Time to go figure out other ways to spend my money and see what’s popped on the calendar.

Calendar

This is a shareable calendar. You should be able to add it to your calendar here if you use Google calendar

Not ready for that kind of commitment? Just take a peek here. I do not think you can see the colors this way though

means I have tickets to a show

means I can’t make it but I thought it was worth putting on there at some point, I’ve already purchased tickets to another show that night, whatever. You can still benefit!

💸 means it’s sold out (which we all know is a construct)

New Shows

New shows

Substance Fest - 10/22-23, 10/29-30 at Great American Music Hall (some fun bands, might get a single day somewhere in there)

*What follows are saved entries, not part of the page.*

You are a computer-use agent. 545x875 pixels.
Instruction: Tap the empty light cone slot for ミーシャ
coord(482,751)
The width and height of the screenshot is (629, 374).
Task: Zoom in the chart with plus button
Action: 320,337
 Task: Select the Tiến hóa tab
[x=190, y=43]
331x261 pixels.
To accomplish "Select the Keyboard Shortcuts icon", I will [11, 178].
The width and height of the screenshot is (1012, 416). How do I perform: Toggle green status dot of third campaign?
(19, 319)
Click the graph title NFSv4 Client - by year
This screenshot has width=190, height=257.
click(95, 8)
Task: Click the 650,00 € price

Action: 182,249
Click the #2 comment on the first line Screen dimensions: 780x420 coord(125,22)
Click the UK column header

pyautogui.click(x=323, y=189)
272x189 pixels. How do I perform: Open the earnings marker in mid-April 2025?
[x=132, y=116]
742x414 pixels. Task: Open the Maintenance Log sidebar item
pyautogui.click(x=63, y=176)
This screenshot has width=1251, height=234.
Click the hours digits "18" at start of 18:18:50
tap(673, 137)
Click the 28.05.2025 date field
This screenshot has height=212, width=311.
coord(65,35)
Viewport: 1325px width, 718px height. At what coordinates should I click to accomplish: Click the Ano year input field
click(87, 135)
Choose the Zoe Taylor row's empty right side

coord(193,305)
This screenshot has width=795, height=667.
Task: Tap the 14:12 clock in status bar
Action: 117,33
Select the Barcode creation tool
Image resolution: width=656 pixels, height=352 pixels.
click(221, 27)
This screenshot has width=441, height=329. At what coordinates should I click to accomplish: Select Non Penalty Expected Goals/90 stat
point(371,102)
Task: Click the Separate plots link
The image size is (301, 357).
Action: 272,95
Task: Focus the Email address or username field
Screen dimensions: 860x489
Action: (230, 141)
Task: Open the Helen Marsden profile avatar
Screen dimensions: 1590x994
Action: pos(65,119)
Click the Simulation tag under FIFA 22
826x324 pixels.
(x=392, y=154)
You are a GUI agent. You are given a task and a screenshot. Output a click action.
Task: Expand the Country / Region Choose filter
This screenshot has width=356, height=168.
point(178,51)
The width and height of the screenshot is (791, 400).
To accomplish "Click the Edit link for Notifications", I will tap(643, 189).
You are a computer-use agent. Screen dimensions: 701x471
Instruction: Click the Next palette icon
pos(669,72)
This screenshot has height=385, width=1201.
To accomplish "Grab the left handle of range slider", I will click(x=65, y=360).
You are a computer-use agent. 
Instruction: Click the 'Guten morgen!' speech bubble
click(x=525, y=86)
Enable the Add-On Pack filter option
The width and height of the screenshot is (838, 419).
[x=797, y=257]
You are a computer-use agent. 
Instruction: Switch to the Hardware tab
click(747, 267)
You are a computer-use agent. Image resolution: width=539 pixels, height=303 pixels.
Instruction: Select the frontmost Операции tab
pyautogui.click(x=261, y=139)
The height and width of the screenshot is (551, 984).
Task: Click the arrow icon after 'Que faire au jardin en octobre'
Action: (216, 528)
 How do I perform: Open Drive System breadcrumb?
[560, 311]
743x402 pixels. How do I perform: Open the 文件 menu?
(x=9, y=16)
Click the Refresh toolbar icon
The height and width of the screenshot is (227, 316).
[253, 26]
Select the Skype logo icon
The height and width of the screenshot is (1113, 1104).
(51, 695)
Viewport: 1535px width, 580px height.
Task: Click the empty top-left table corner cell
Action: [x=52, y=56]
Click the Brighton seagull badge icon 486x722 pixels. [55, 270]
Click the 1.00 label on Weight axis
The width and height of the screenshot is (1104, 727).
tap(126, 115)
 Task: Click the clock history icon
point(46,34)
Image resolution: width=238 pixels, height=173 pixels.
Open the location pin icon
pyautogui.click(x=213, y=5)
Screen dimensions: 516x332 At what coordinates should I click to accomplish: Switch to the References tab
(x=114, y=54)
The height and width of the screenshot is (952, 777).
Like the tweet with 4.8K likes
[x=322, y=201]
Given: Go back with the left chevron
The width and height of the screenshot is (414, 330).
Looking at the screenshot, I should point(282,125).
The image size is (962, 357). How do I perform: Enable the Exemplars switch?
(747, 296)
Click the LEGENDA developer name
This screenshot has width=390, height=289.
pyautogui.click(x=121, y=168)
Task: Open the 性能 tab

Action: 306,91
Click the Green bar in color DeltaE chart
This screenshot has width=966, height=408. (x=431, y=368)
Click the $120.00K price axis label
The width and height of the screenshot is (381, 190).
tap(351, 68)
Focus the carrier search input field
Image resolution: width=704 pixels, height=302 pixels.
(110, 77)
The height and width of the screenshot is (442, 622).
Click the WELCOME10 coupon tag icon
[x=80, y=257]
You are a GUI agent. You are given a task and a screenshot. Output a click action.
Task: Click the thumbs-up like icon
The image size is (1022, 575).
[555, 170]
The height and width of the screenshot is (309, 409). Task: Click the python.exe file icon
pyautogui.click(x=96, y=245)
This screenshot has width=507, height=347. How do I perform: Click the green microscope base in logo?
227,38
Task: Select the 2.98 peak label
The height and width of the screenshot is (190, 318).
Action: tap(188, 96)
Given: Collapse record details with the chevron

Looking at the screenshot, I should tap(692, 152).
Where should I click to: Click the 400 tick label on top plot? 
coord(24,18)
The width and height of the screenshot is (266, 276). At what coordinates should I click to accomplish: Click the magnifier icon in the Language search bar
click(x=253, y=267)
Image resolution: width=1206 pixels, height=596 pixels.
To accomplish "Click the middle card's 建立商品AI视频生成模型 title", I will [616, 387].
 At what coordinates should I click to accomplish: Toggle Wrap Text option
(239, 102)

Mosswood Meltdown has grown into a nice little local fixture in the past few years, a local homegrown, John Waters curated, fairly approachable festival, which increasingly feels like a rarity in this day and age. The timing is such that it’s always a hard weekend for me to do all of it, but I always like the bill. This year, it’s no exception, with Iggy Pop and Bikini Kill as headliners. And the undercard is usually good and all over the place, this year it includes (Jane’s Going Out Guide fav) Mannequin Pussy and The Dirtbombs, which almost got me in on Saturday. Though it’s more likely I just do the Dirtbombs night show.

But what really won me over this year was the added Friday pre-party with OG slackers Pavement headlining but really it’s the full line-up including Wednesday and Vivian Girls(!) that really does it for me. Good tickets still available for both Friday and the weekend slate still available.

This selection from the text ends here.